The task:
Please repeat, unchanged, the lines at the top of the listing below, ending with the one that has "This screenshot has height=469, width=603.".

_ _ _

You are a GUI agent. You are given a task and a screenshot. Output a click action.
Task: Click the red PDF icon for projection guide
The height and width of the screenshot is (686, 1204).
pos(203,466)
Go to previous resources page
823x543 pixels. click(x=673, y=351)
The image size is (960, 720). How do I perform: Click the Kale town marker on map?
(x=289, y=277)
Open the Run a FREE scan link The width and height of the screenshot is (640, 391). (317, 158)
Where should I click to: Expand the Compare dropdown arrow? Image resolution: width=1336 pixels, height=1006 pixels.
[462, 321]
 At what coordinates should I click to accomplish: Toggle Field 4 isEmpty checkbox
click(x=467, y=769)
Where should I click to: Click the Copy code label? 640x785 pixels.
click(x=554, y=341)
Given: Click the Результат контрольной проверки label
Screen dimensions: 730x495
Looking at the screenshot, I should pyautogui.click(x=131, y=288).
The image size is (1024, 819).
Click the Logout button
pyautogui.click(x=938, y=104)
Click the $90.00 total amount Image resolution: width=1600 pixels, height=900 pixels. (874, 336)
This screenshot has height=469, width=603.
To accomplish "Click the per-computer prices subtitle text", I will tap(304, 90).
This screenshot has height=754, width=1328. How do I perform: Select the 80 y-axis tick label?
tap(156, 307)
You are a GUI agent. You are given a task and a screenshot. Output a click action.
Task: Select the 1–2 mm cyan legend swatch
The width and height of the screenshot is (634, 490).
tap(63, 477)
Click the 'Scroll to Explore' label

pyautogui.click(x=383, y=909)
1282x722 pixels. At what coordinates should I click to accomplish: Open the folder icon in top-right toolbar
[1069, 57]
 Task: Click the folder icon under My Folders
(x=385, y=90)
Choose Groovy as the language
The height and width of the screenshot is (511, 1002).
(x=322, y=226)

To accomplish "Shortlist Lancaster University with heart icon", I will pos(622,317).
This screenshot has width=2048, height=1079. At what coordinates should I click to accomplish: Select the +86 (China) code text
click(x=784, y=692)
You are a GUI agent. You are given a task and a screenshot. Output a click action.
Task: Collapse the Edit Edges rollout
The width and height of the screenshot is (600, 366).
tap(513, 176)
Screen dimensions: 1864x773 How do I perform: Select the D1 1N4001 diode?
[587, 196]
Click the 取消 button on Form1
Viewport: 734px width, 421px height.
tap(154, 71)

_ _ _

Solution to the exercise:
You are a GUI agent. You are given a task and a screenshot. Output a click action.
Task: Click the red PDF icon for projection guide
The height and width of the screenshot is (686, 1204).
pos(203,466)
Go to previous resources page
823x543 pixels. click(x=673, y=351)
The image size is (960, 720). How do I perform: Click the Kale town marker on map?
(x=289, y=277)
Open the Run a FREE scan link The width and height of the screenshot is (640, 391). (317, 158)
Where should I click to: Expand the Compare dropdown arrow? Image resolution: width=1336 pixels, height=1006 pixels.
[462, 321]
 At what coordinates should I click to accomplish: Toggle Field 4 isEmpty checkbox
click(x=467, y=769)
Where should I click to: Click the Copy code label? 640x785 pixels.
click(x=554, y=341)
Given: Click the Результат контрольной проверки label
Screen dimensions: 730x495
Looking at the screenshot, I should pyautogui.click(x=131, y=288).
The image size is (1024, 819).
Click the Logout button
pyautogui.click(x=938, y=104)
Click the $90.00 total amount Image resolution: width=1600 pixels, height=900 pixels. (874, 336)
This screenshot has height=469, width=603.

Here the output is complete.